Crescendo Magazine.be
Bénédicte Palaux Simonnet
Un Werther de rêve
 
Un Werther de rêve: admirable de bout en bout, poignant sans simagrées; avec une dignité, une vérité, une simplicité directe qui vous va droit au cœur. Toutes qualités qui ressortent dans le passage de la scène au support DVD. Ce n'est guère surprenant puisque le metteur en scène est également un cinéaste subtil et puissant, familier des contradictions les plus obscures de la psyché humaine.

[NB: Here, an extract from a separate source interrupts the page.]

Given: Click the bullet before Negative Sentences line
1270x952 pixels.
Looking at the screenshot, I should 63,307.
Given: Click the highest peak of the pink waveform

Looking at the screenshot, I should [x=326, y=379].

Ce magnifique travail s'appuie sur des bases solides et discrètes à la fois: scène presque dénudée, un piano ici, quelques livres là, une simple porte ailleurs. Rien qui ne veuille attirer l'œil. Benoît Jacquot va droit à l'essentiel: l'amour clamé de Werther; caché de Charlotte. Décors presque illusions tout autant et projections dans le ciel à l'écoute des passions. La caméra accompagne l'entrée en scène des protagonistes depuis les coulisses renforçant l'implacable métronomie du destin en marche; tout comme les vues en plongée depuis les cintres qui les écrasent tels des insectes. Les jeux de lumière et les gros plans nous valent de sublimes images transcendées, tout autant que la réalité crue du travail du chanteur saisie au plus près. Le cadrage use de coupes variées et inclut volontiers plateau et orchestre. Orchestre magnifique, attentif aux moindres inflexions de la partition que met en valeur superbement -et amoureusement!- un Michel Plasson aux anges, geste large, sourire communicatif et chargé d'émotion, à la baguette à la fois libre et précise -une main gauche toujours en mouvement semblant sculpter les notes...

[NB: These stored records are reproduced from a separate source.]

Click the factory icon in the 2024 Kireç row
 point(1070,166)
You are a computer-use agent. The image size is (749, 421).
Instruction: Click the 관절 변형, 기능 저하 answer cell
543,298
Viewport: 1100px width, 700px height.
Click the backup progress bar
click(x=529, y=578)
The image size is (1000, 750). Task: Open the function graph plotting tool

Et puis, bien sûr, faut-il encore louer une distribution miraculeuse que rien n'oblitère, que rien ne vient alourdir ou affadir: même les deux ivrognes ne chargent point trop leur rôle! Le montage ne fait que sublimer ce que l'on percevait en salle: Sophie ( Anne-Catherine Gillet) paraît encore plus petit oiseau perdu, un peu dépassée par les événements mais pleine de vivacité et de bonne humeur; le jovial Bailli d'Alain Vernhes resplendit au milieu des enfants tandis que Ludovic Tézier s'impose dans un rôle délicat, oscillant entre l'amitié, le despotisme, une "compréhension" recherchée et le pur sadisme. Et puis... il y a le couple Werther/Charlotte. L'écran rend fidèlement compte de la densité dramatique et musicale qui habite l'un et l'autre. Jonas Kaufmann, vivant, tenaillé par l'amour, malheureux d'aimer si fort et si vainement, aux inflexions vraies, musique faite homme. Elle, admirable Sophie Koch, à la fois tendre, passionnée, réservée jusqu'au baiser sur les lèvres du mourant, sachant d'une inflexion, d'un regard laisser voir et s'exprimer tous les sentiments qui l'animent de la joie à la souffrance, de la réalité à l'extase. Une artiste magnifiquement "moderne", dans la droite ligne de la grande école française. En résumé: une version idéale.